Table of Contents
International Journal of Atmospheric Sciences
Volume 2014 (2014), Article ID 763060, 8 pages
http://dx.doi.org/10.1155/2014/763060
Research Article

Neural Network Based Retrieval of Atmospheric Temperature Profile Using AMSU-A Observations

1Geo-Physical Parameter Retrievals Division, Atmospheric and Oceanic Sciences Group (EPSA), Space Applications Centre (ISRO), Ahmedabad, Gujarat 380015, India
2Brahmprakash Scientist, Space Applications Centre (ISRO), Ahmedabad, Gujarat 380015, India

Received 18 July 2014; Revised 30 September 2014; Accepted 13 October 2014; Published 5 November 2014

Academic Editor: Helena A. Flocas

Copyright © 2014 R. K. Gangwar et al. This is an open access article distributed under the Creative Commons Attribution License, which permits unrestricted use, distribution, and reproduction in any medium, provided the original work is properly cited.

Abstract

The present study describes artificial neural network (ANN) based approach for the retrieval of atmospheric temperature profiles from AMSU-A microwave temperature sounder.
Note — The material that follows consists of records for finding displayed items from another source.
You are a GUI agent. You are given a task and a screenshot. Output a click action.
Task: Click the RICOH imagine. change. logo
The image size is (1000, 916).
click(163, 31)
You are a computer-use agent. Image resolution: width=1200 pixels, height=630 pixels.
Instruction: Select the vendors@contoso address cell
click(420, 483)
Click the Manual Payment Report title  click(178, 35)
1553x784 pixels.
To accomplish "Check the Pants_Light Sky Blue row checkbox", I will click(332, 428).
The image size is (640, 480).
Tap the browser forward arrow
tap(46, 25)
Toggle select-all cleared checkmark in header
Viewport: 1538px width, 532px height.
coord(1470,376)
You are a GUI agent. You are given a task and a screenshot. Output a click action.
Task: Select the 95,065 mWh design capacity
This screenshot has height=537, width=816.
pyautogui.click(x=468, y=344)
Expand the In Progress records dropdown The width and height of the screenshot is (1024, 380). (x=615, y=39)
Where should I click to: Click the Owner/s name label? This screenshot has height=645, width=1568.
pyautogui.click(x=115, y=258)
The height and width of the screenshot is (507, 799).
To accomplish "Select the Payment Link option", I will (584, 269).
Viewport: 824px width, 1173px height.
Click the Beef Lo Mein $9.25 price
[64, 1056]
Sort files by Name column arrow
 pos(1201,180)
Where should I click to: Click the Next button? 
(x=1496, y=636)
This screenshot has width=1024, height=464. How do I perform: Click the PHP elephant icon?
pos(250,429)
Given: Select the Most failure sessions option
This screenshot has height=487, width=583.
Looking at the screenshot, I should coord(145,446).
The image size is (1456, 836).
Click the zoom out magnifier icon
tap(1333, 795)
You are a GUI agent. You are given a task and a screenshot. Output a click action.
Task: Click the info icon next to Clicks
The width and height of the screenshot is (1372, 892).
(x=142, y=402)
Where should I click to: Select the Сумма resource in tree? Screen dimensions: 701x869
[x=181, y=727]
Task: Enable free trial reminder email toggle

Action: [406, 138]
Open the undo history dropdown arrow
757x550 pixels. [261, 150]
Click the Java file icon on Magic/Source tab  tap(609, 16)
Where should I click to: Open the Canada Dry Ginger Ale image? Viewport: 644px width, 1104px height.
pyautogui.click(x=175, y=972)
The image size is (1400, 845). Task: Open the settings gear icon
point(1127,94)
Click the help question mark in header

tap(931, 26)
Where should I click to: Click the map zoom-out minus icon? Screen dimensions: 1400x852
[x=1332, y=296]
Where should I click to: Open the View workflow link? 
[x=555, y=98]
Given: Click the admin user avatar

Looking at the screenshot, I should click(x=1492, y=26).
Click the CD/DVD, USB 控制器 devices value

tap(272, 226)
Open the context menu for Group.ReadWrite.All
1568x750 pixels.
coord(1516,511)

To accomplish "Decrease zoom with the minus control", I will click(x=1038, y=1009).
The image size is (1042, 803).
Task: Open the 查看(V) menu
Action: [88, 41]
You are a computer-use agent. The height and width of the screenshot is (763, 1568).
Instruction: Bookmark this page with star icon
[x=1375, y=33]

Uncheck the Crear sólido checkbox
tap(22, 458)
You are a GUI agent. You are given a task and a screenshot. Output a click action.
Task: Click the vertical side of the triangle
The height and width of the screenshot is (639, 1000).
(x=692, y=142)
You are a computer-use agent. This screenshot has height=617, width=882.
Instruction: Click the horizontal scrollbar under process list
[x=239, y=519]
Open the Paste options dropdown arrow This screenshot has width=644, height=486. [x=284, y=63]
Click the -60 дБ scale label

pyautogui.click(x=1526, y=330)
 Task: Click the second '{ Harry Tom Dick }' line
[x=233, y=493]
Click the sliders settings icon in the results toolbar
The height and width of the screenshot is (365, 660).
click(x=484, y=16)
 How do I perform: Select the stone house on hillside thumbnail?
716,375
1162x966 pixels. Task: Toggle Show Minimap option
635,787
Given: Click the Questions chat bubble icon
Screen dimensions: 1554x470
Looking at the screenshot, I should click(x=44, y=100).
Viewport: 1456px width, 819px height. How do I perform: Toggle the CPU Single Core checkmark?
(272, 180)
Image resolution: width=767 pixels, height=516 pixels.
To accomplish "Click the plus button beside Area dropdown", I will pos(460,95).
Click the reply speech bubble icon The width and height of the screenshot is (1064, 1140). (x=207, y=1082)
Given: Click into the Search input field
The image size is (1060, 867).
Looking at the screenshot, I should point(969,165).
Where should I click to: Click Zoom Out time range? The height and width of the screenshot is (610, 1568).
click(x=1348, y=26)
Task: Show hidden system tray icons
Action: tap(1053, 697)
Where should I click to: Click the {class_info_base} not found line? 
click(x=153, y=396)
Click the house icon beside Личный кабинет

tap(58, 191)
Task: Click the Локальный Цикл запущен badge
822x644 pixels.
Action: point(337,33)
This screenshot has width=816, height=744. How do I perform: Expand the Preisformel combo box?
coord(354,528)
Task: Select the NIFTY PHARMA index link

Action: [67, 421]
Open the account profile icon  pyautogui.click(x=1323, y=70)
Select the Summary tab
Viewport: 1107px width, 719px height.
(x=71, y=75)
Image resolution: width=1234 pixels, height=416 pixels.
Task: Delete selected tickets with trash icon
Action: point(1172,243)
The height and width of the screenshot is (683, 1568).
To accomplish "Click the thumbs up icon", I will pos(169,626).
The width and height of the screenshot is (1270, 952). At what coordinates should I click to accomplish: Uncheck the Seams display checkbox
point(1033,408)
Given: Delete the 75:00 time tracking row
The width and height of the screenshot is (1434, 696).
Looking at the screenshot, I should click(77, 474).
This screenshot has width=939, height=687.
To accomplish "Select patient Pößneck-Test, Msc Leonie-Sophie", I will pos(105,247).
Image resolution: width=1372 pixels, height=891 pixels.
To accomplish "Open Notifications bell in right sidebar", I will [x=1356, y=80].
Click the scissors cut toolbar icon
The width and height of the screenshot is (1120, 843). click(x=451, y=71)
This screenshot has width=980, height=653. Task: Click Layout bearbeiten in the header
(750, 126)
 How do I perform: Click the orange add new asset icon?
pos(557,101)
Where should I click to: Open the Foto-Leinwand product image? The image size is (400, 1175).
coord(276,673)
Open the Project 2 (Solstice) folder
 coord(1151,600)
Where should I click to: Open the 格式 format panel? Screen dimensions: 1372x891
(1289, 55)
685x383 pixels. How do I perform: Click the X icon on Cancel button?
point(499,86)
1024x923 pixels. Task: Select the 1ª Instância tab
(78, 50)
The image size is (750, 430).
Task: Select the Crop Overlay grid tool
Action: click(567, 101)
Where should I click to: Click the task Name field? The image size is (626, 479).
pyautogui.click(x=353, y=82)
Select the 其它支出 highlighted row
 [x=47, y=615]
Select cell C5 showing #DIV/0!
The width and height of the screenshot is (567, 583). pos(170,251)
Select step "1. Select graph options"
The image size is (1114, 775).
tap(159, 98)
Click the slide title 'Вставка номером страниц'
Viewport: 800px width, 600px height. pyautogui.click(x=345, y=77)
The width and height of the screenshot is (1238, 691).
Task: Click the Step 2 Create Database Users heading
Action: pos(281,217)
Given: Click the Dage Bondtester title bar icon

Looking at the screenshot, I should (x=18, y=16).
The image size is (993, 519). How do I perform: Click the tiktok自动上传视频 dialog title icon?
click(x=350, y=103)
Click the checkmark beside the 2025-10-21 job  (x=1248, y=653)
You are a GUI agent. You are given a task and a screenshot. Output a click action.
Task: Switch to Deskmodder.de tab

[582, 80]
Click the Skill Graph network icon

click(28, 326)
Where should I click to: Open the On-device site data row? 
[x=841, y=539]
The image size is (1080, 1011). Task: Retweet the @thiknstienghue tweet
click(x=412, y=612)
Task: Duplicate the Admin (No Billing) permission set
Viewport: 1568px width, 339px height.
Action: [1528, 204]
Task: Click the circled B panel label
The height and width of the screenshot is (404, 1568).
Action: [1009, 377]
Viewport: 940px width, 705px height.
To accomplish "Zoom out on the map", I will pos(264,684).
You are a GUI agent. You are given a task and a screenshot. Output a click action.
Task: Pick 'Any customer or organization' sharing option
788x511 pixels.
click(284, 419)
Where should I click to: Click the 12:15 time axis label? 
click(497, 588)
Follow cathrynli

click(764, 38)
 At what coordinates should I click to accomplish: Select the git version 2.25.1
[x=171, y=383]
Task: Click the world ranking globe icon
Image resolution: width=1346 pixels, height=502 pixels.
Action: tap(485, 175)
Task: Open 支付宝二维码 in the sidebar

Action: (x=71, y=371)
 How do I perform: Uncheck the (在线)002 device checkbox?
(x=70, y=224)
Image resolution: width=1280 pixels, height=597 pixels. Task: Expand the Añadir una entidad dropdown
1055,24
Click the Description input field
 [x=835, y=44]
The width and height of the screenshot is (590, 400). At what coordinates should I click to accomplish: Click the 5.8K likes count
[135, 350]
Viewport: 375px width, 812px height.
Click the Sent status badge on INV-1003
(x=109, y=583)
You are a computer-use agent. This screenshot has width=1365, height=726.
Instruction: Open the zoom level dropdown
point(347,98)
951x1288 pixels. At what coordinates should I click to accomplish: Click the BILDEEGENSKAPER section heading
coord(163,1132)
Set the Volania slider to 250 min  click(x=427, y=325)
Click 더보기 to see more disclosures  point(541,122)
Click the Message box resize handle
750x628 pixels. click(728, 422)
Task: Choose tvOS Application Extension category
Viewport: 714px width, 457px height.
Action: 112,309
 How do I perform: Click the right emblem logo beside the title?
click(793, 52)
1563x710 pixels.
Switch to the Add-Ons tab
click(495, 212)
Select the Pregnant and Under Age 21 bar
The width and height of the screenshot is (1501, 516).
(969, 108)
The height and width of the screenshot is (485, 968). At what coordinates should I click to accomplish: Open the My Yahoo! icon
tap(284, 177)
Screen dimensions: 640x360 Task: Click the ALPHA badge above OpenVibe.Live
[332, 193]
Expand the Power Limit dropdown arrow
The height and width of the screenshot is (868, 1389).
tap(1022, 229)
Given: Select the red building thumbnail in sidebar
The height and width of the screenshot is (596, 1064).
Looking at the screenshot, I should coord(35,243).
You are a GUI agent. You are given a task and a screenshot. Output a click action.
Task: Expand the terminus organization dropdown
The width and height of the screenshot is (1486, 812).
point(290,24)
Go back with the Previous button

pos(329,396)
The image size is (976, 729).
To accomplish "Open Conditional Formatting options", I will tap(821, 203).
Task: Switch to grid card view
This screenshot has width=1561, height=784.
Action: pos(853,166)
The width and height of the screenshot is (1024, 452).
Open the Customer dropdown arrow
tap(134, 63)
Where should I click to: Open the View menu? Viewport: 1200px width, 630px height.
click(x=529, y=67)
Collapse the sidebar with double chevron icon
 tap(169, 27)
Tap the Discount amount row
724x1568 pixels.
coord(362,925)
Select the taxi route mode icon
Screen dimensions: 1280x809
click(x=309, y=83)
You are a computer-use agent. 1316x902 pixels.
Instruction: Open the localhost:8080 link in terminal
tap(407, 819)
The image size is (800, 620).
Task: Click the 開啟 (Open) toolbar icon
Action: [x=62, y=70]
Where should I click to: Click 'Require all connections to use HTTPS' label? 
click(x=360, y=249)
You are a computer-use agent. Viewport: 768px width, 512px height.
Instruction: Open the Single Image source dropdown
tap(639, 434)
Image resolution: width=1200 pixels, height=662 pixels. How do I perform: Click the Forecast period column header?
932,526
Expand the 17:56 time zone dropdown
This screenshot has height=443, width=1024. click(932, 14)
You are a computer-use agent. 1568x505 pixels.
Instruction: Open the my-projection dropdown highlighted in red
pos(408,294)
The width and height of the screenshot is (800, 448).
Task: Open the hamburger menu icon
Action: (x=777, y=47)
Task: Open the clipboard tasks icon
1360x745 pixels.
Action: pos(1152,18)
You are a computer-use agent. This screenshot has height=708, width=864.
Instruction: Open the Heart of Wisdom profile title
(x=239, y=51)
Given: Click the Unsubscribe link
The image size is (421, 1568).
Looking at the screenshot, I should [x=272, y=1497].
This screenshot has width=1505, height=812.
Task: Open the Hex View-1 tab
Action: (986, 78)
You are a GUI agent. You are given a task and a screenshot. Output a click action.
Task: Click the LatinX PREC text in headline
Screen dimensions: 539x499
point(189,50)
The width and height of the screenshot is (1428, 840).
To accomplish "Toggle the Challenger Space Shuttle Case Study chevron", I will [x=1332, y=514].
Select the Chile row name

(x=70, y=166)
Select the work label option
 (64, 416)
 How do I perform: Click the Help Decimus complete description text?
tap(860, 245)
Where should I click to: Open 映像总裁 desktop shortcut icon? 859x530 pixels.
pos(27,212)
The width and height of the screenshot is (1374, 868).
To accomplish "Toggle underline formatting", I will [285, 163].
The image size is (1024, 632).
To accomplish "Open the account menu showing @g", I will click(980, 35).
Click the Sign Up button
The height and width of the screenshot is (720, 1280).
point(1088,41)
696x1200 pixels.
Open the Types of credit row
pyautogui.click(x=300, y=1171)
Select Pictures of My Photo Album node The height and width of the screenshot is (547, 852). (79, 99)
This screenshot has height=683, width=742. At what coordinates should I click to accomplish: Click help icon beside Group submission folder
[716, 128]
The nonlinear relationship between the temperature profiles and satellite brightness temperatures dictates the use of ANN, which is inherently nonlinear in nature. Since latitudinal variation of temperature is dominant one in the Earth’s atmosphere, separate network configurations have been established for different latitudinal belts, namely, tropics, mid-latitudes, and polar regions. Moreover, as surface emissivity in the microwave region of electromagnetic spectrum significantly influences the radiance (or equivalently the brightness temperature) at the satellite altitude, separate algorithms have been developed for land and ocean for training the networks. Temperature profiles from National Center for Environmental Prediction (NCEP) analysis and brightness temperature observations of AMSU-A onboard NOAA-19 for the year 2010 have been used for training of the networks. Further, the algorithm has been tested on the independent dataset comprising several months of 2012 AMSU-A observations. Finally, an error analysis has been performed by comparing retrieved profiles with collocated temperature profiles from NCEP. Errors in the tropical region are found to be less than those in the mid-latitude and polar regions. Also, in each region the errors over ocean are less than the corresponding ones over land.